“全国都道府県対抗eスポーツ選手権 2019 IBARAKI ウイニングイレブン都道府県代表決定戦 茨城県 特別先行予選大会”が行なわれた。その模様をリポート。

 2019年4月13日、茨城県水戸市、アダストリアみとアリーナにて、“全国都道府県対抗eスポーツ選手権 2019 IBARAKI ウイニングイレブン都道府県代表決定戦 茨城県 特別先行予選大会”が行なわれた。本記事ではその模様をお届けする。

会場となったアダストリアみとアリーナは、平時はB.LEAGUEの茨木ロボッツの試合などが行なわれているバスケットコート。そのメインアリーナにて大会は行われた。

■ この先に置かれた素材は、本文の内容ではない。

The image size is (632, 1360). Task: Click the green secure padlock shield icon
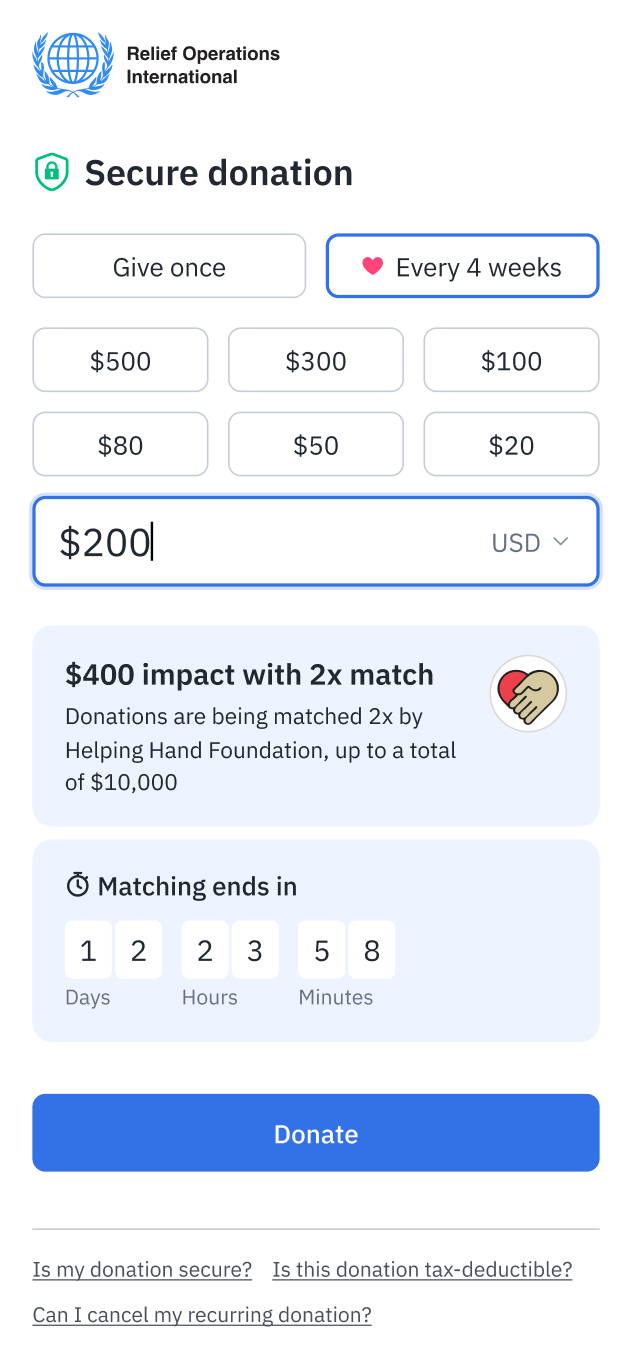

 本イベントは2019年10月に開催予定の“第74回国民体育大会 いきいき茨城ゆめ国体”の文化プログラムとして開催される“全国都道府県対抗eスポーツ選手権 2019 IBARAKI”の『ウイニングイレブン2019』(以下、『ウイイレ2019』)の開催地出場枠を決める先行予選大会。茨城県代表となる資格を有する選手が集結し(現住所、現勤務地or学校、故郷が茨城県のプレイヤー)、茨城国体最初の『ウイイレ2019』の選手を決定する戦いがくり広げられた。

この日は高校生が参加する少年の部、年齢制限のないオープンの部の2部門の代表者を決める大会が行われた。

 大会は、少年の部、オープンの部ともに、1グループ3、4チームにわかれたリーグ戦を突破したチームが、1発勝負の決勝トーナメントで激突する形で進行。通常のゲーム大会とは異なり、茨城県にゆかりのあるプレイヤーのみが出場できるというルールながら、少年の部、オープンの部ともに、レベルの高い戦いが展開された。また、予選や決勝戦前のインターバルには、地元のゆるキャラや水戸ホーリーホックの選手&マスコット、お笑い芸人のじゅんいちダビッドソンさん、『ウイイレ』のプロプレイヤー、まーさん選手らがゲストととして登場。ハーフタイムショー(?)やエキシビションマッチで会場を盛り上げた。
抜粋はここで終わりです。